The first month of treatment has a predictable shape that nobody explains in advance. Knowing it removes half the anxiety.

Week 1: intake and review

The online visit takes minutes; provider review typically follows within a day or two. Answer the medication questions with complete honesty, the nitrate and blood-pressure questions are the ones protecting you. If the provider has follow-ups, respond quickly; that's the most common source of delay.

The first dose

Read the instructions that come with your specific prescription, timing, food guidance, and what to expect differ by medication and format. A quiet, low-pressure first attempt beats a high-stakes one: many “it didn't work” first tries are really timing, nerves, or a heavy dinner.

Weeks 2–4: calibration

If results are inconsistent, that's data, not failure, message the provider. Dose adjustments and timing changes are routine in the first month, and it's literally what the ongoing provider access in these programs is for.
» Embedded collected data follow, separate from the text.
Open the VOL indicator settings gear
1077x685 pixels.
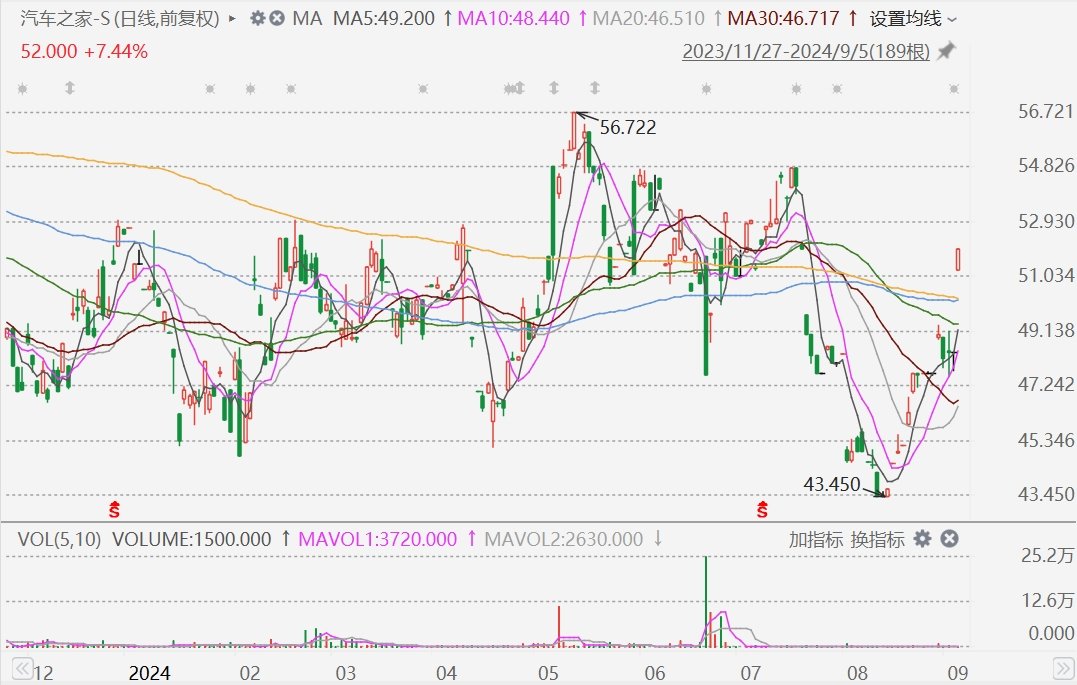pyautogui.click(x=922, y=539)
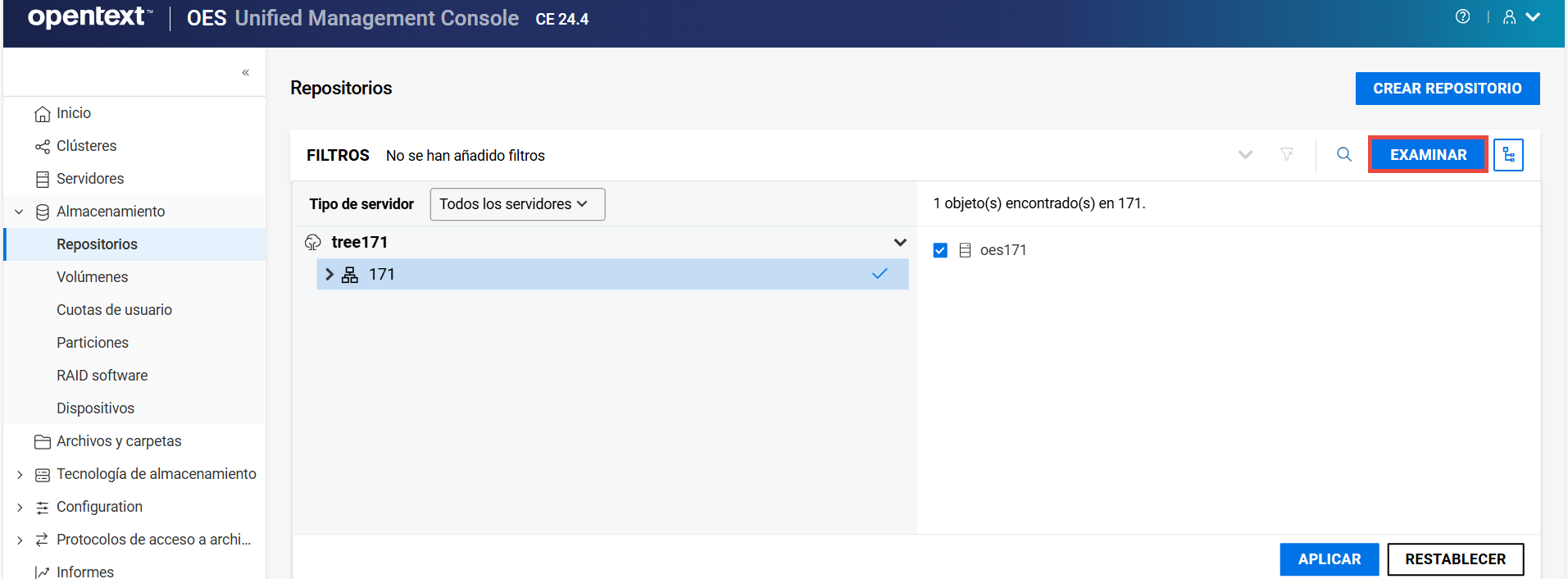Click the help question mark icon
This screenshot has height=579, width=1568.
point(1462,17)
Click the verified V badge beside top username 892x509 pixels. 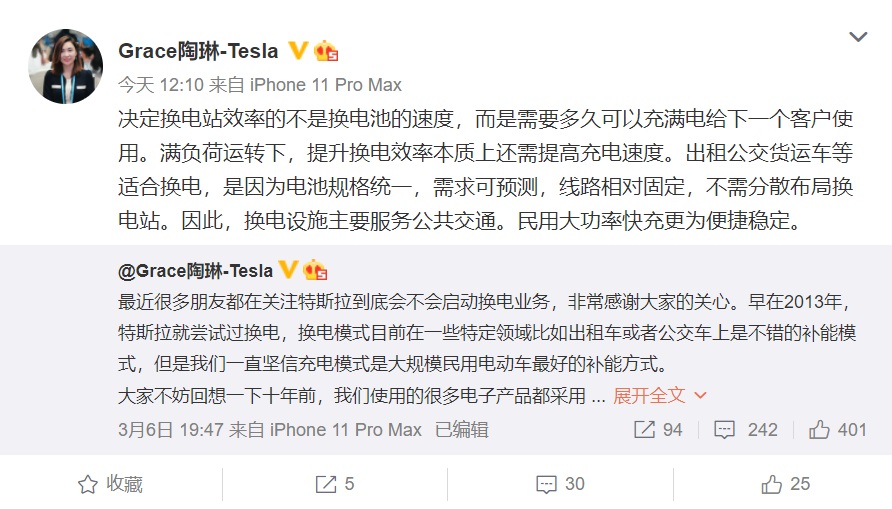(297, 50)
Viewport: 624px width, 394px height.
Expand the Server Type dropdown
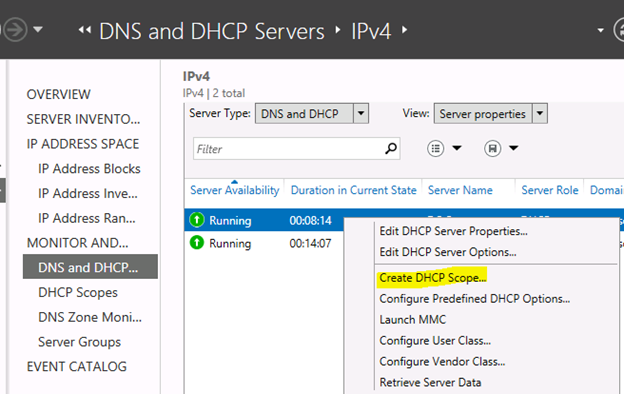(361, 113)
Give an adjustment a fair trial before judging it.

When to loop in your own doctor

If side effects concern you, if nothing works after proper adjustment, or if you've never had a general check-up recently. ED can signal cardiovascular issues worth investigating in person.

Safety first: ED medications can interact with nitrates and certain heart medications, and ED can signal underlying conditions such as cardiovascular disease. Every program we list requires review by a licensed provider, and talking to your own doctor is always a good idea.